About the Author:
About the Author:
Frederick Crews, Professor of English and holder of a Distinguished Teaching Award at the University of California, Berkeley, is the author of several other books, including Out of My System, E.M. Forster: The Perils of Humanism, and The Sins of the Fathers: Hawthorne's Psychological Themes.
From Publishers Weekly:
Crews renounced Freudian theory some 11 years ago, and his lacerating attacks on psychoanalysis and its disciples, many of which are reprinted here, have earned this literary critic such epithets as "neo-Freudophobe," "murderous" and "irrational." To Crews, psychoanalysis is a pseudoscience, flawed as a theory, because it exists in an empirical vacuum, and weak as a therapy.

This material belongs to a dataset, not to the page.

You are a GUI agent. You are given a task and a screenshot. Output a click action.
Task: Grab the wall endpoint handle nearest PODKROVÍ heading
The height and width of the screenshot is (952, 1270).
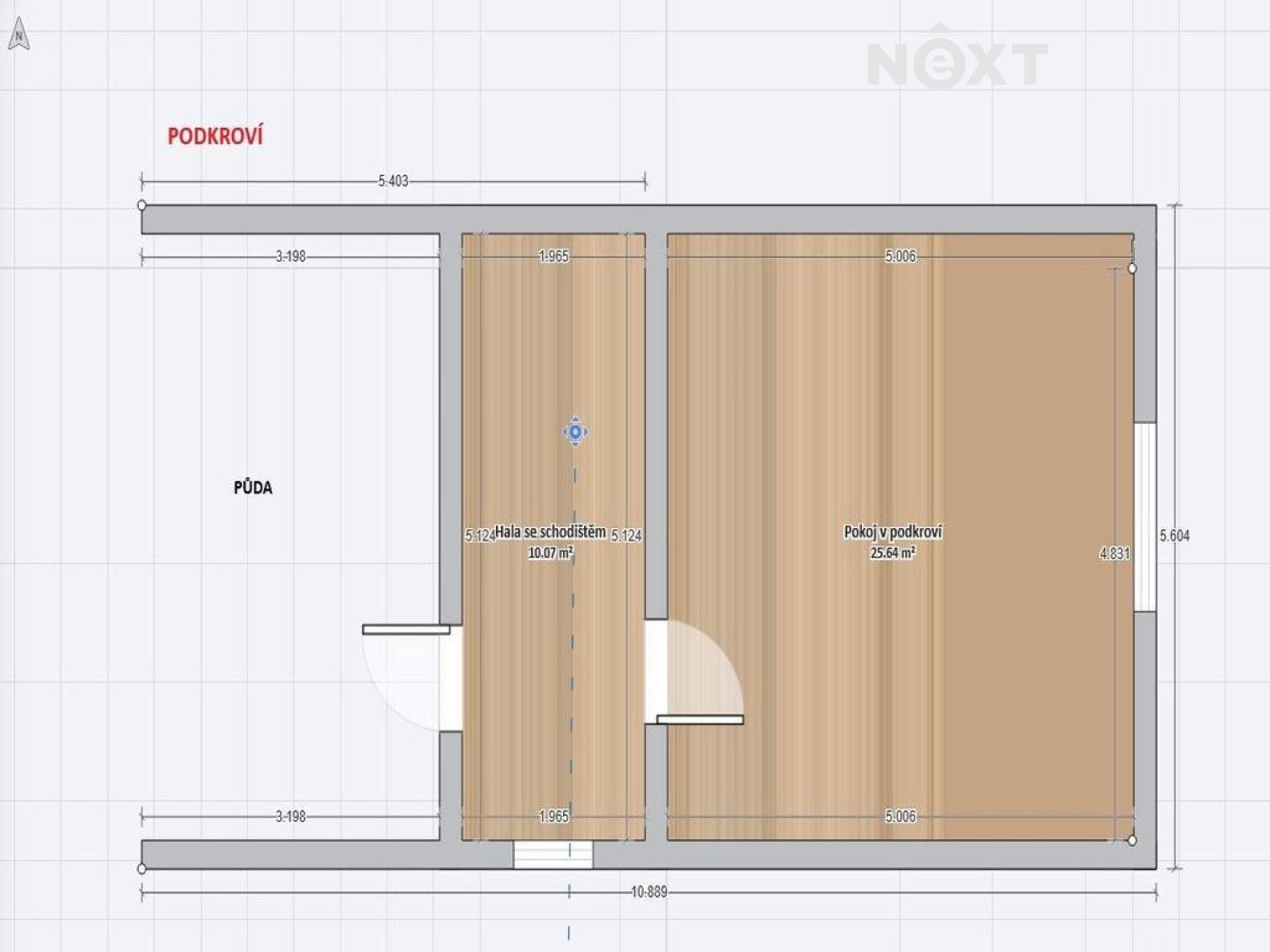142,206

One essay provocatively observes that Freud, while devising his grand system in the late 1890s, was beset by anxieties and taboos, having hallucinations, steeped in numerology and experimenting with cocaine. In this collection of essays and reviews, Crews also turns his critical fire on Marxism, a "born-again yet anemic religion" that has found a niche in academia. He tears into such fashionable movements as deconstructionism and structuralism, then brings to bear a skeptical intelligence on Norman Mailer, Henry Miller, Philip Roth, Leslie Fiedler, Philip Rahv and Joseph Conrad.